Queridos hermanos
Culminamos nuestro itinerario pascual con la Solemnidad de Pentecostés, la gran fiesta del Espíritu Santo.
Etimológicamente, Pentecostés es una palabra griega que significa 50 días después de la pascua.
Es importante que sepamos que esta fiesta no es original del Cristianismo. Es una fiesta que ya tenían el pueblo de Israel, llamada en hebreo shabuot, era conocida como la fiesta de las semanas, una de las tres grandes fiestas que se celebraban en Jerusalén y que por tanto reunían en la ciudad santa a gran variedad y número de peregrinos. Decía que “es importante” saber este dato para comprender bien el acontecimiento cristiano de Pentecostés. Los judíos conmemoraban es este día la “entrega” de la Ley por medio de Moisés, e insistían justamente en este hecho que pone el protagonismo en Dios que la entrega, y no en el pueblo, que la recibe, pues si bien Dios nos dio su ley en un momento concreto, los israelitas, como nosotros, recibimos su ley cada día de nuestra vida, y así cada día hemos de esforzarnos en cumplirla.
Por tanto, el acontecimiento que celebramos nos sitúa en un ambiente festivo en Jerusalén. La ciudad estaba abarrotada de peregrinos, el bullicio de las gentes provenientes de diversas partes de Palestina y también de territorios extranjeros no perturbaba el ambiente de recogimiento y oración que los apóstoles tenían en el cenáculo de Jerusalén, reunidos en torno a la Santísima Virgen. Poco a poco se habían extinguido sus miedos y temores, tras lo trágicos acontecimientos pascuales, con la aparición del Señor Resucitado y su saludo de paz.
La marcha de Jesús al cielo, el día de la Ascensión, les había dejado profundamente conmovidos y llenos de melancolía, pero su corazón estaba expectante ante el cumplimiento de la promesa de Jesús: el Paráclito, el Espíritu Santo, que enviará el Padre en mi nombre, será quien os lo enseñe todo y os vaya recordando todo lo que yo os he dicho.
De repente aquella aparente calma se ve interrumpida por un gran estruendo, un viento impetuoso, y el descenso de las llamaradas de fuego. Esta manifestación divina, del envio del Espiritu Santo, conecta totalmente con la historia de la salvación, del mismo modo que el soplo divino dio vida al hombre, en la creación, este nuevo soplo que es la acción del Espiritu Santo, recrea la vida del hombre y lo impulsa decididamente hasta la verdad plena.
Aquellos timoratos apóstoles son transformados por completo.

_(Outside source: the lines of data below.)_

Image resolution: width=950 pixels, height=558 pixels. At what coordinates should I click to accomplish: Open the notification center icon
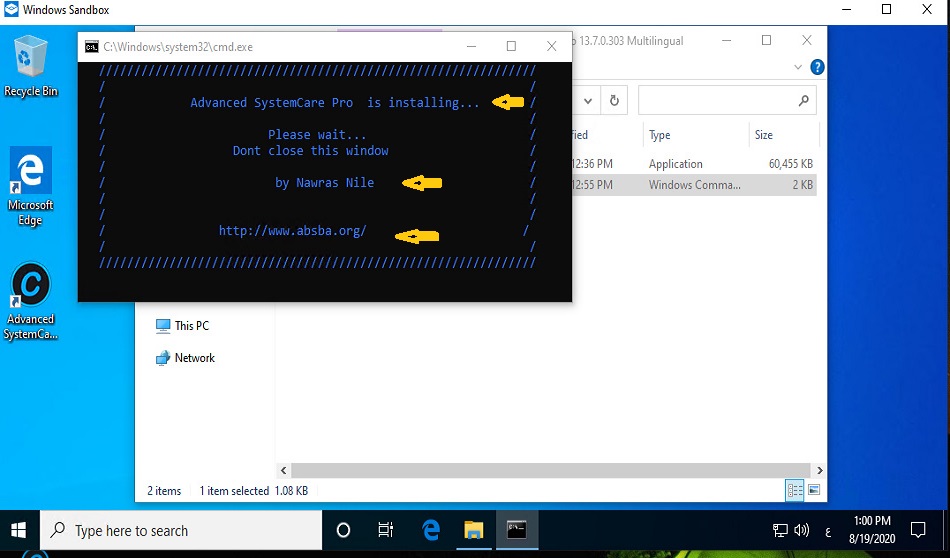[x=918, y=531]
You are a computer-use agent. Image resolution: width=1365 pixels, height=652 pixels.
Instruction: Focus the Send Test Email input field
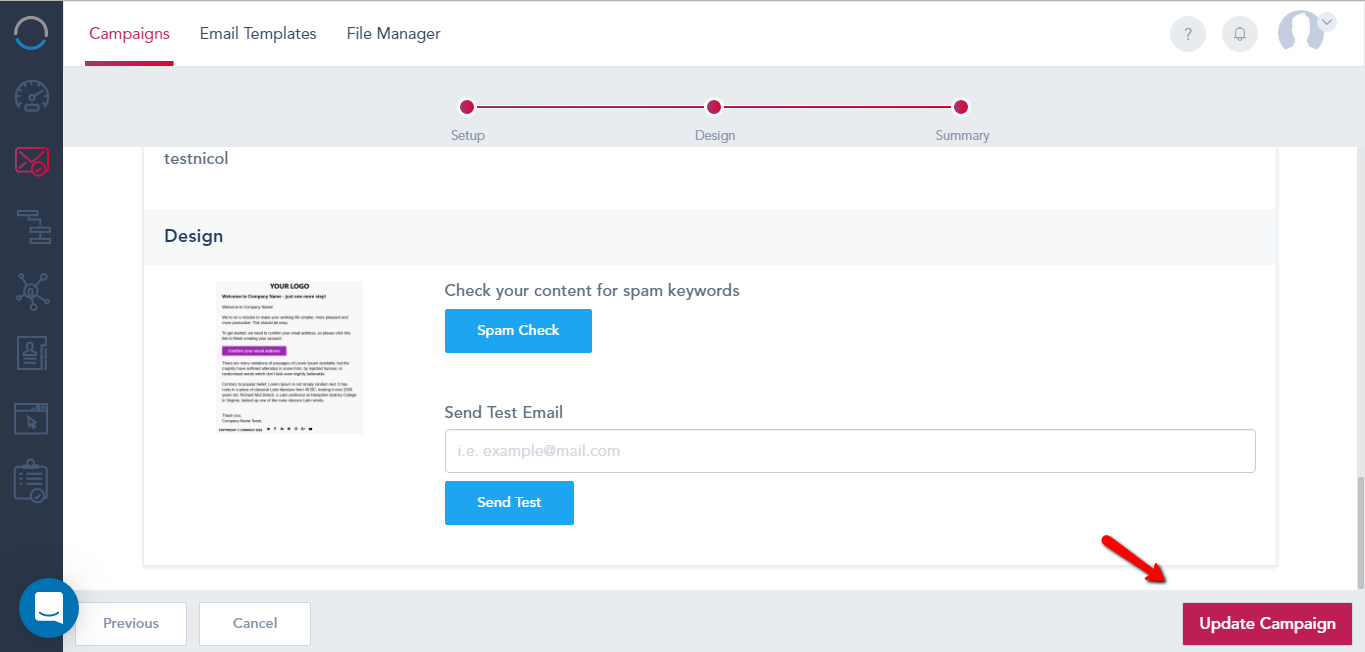(850, 451)
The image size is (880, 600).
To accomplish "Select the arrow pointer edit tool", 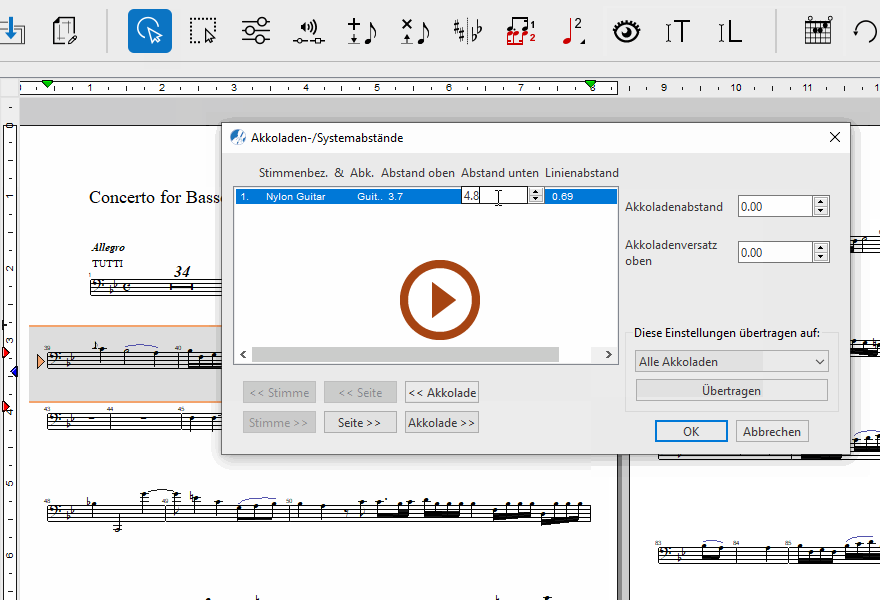I will [149, 31].
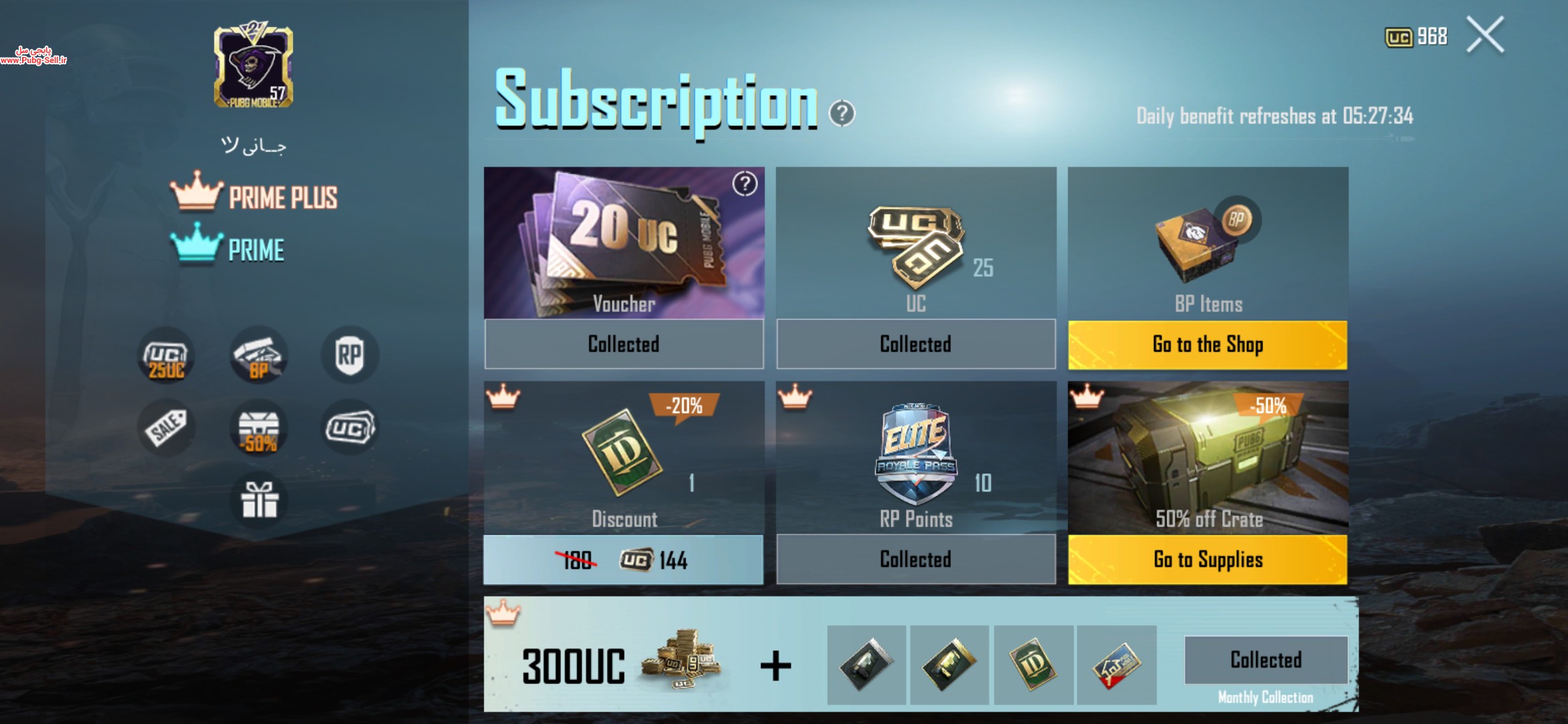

La acción del E.S. hace de ellos hombres nuevos, su cambio de actitud es palpable ante la muchedumbre que los contempla asombrada. Comienza el camino de la Iglesia, comienza la andadura de la fe.
Uno de los signos visibles que ponen de manifiesto esta transformación, es el don de lenguas que los apóstoles reciben. Aquellos peregrinos quedan maravillados de que los rudos galileos sean ahora un grupo de versados poliglotas que eufóricos proclaman las maravillas de Dios.
Queridos hermanos, en la fiesta de Pentecostés no solo traemos al recuerdo un acontecimiento importante de la historia de la Salvación. A menudo en la sagrada liturgia, especialmente en las grandes conmemoraciones se pone de relieve el término “hoy”. Esto indica la actualidad y vigencia que estos misterios tienen en la vida de la Iglesia. Hoy también nosotros pedimos al Señor, como los apóstoles, que nos haga dóciles al Espíritu Santo, para gustar siempre el bien y gozar de su consuelo.
También nosotros experimentamos a menudo el temor y el miedo, tantas veces nos embarga la experiencia de fracaso y la desesperanza.
Hoy queremos recibir el impulso del Espíritu Santo, que nos dé la fuerza y el valor necesario para salir a la sociedad, al hombre nuestro tiempo a proclamar las maravillas de Dios.
El acontecimiento de Pentecostés reparo el proyecto frustrado de aquellos necios que quisieron prescindir de Dios y construir una torre tan alta que pudieran conquistar el Cielo por sus propias fuerzas.
En Pentecostés la confusión entre los hombres se repara con el entendimiento, la comunión y la unidad que trae el Espíritu Santo.
Desgraciadamente, el hombre de nuestro tiempo también intenta construir engañosamente un proyecto de felicidad, un falso cielo, al margen de Dios, por eso se enreda en el desorden, la rivalidad, el odio y la mentira.
Hermanos, llenos del Espíritu Santo, esforcémonos por edificar la Ciudad de Dios, pongamos nuestro empeño en construir el Reino de Cristo.